Ahmad, Abu Daud dll, shahih)
Dari
Samurah bin Jundab, Rasulullah shallallahu
‘alaihi wa sallam
bersabda, “Kenakanlah
pakaian berwarna putih karena itu lebih bersih dan lebih baik dan gunakanlah
sebagai kain kafan kalian.” (HR .
Ahmad, Nasa’I dan Ibnu Majah, shahih)
Tentang
hadits di atas Syaikh Muhammad bin Shalih al Utsaimin berkomentar, “Benarlah apa
yang Nabi katakan karena pakaian yang berwarna putih lebih baik dari warna
selainnya dari dua aspek. Yang pertama warna putih lebih terang dan nampak
bercahaya.
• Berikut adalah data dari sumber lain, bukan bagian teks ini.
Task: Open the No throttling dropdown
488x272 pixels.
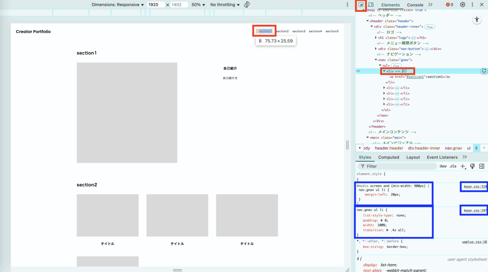Action: [225, 5]
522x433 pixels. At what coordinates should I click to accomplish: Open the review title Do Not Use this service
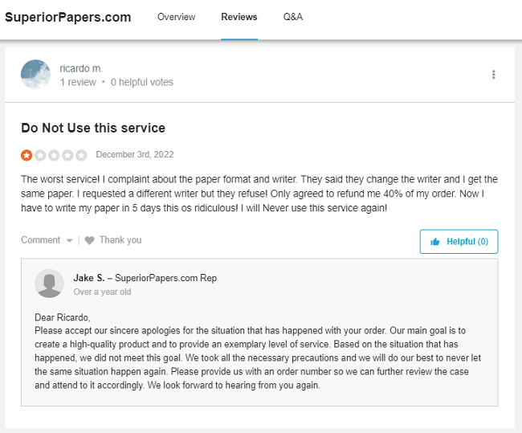click(93, 128)
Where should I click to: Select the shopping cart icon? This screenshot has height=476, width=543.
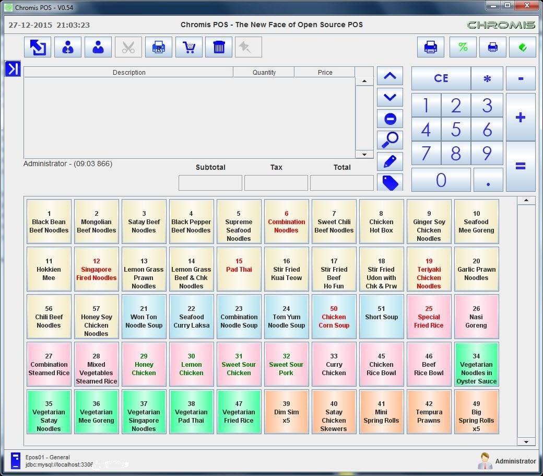click(x=188, y=47)
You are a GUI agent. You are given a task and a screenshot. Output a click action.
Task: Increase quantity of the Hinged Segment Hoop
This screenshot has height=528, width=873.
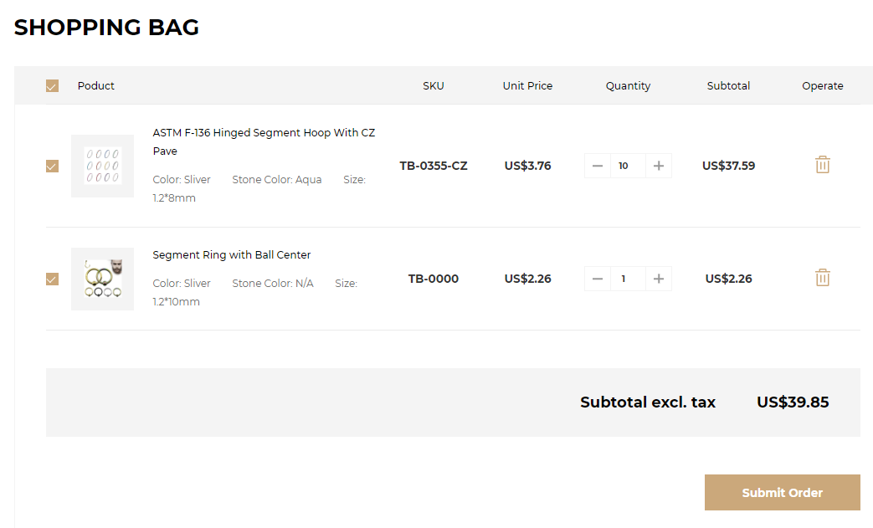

Sedangkan aspek yang kedua jika kain tersebut terkena sedikit kotoran
saja maka orang yang mengenakannya akan segera mencucinya. Sedangkan pakaian
yang berwarna selain putih maka boleh jadi menjadi sarang berbagai kotoran dan
orang yang memakainya tidak menyadarinya sehingga tidak segera mencucinya. Andai
jika sudah dicuci orang tersebut belum tahu secara pasti apakah kain tersebut
telah benar-benar bersih ataukah tidak. Dengan pertimbangan ini Nabi
memerintahkan kita, kaum laki-laki untuk memakai kain berwarna putih.
Kain
putih disini mencakup kemeja, sarung ataupun celana. Seluruhnya dianjurkan
berwarna putih karena itulah yang lebih utama. Meskipun mengenakan warna yang
lainnya juga tidak dilarang. Asalkan warna tersebut bukan warna khas pakaian
perempuan. Karena Nabi shallallahu
‘alaihi wa sallam
melaknat laki-laki yang menyerupai perempuan. Demikian pula dengan syarat bukan
berwarna merah polos karena nabi melarang warna merah polos sebagai warna
pakaian laki-laki.Namun jika warana merah tersebut bercampur warna putih maka
tidaklah mengapa.” (Syarah
Riyadus Shalihin, 7/287,
Darul Wathon)
Pakaian
Berwarna Merah?
Dari
Abdullah bin ‘Amr bin al ‘Ash, Rasulullah pernah melihatku mengenakan pakaian
yang dicelup dengan ‘ushfur maka
Nabi menegurku dengan mengatakan, “Ini
adalah pakaian orang-orang kafir jangan dikenakan”. Dalam
lafazh yang lain, Nabi melihatku mengenakan kain yang dicelup dengan
‘usfur maka
Nabi bersabda, “Apakah
ibumu memerintahkanmu memakai ini?” Aku
berkata, “Apakah
kucuci saja?” Nabipun bersabda, “Bahkan
bakar saja.” (HR
Muslim)
Menurut
penjelasan Ibnu Hajar mayoritas kain yang dicelup dengan ‘ushfur itu
berwarna merah (Fathul
Bari,
10/318)
Dalam
hadits di atas Nabi mengatakan “Apakah
ibumu memerintahkanmu untuk memakai ini” hal ini
menunjukkan pakain berwarna merah adalah pakaian khas perempuan sehingga tidak
boleh dipakai laki-laki. Sedangkan maksud dari perintah Nabi untuk membakarnya
maka menurut Imam Nawawi adalah sebagai bentuk hukuman dan pelarangan keras
terhadap palaku dan yang lainnya agar tidak melakukan hal yang sama.
Dari
hadits di atas juga bisa kita simpulkan bahwa maksud pelarangan Nabi karena
warna pakaian merah adalah ciri khas warna pakaian orang kafir. Dalam hadits di
atas Nabi mengatakan “Sesungguhnya
ini adalah pakaian orang-orang kafir. Jangan dikenakan”.
Terdapat
hadits lain yang nampaknya tidak sejalan dengan penjelasan di atas itulah hadits
dari al Barra’, beliau mengatakan, “Nabi adalah seorang yang berbadan tegap.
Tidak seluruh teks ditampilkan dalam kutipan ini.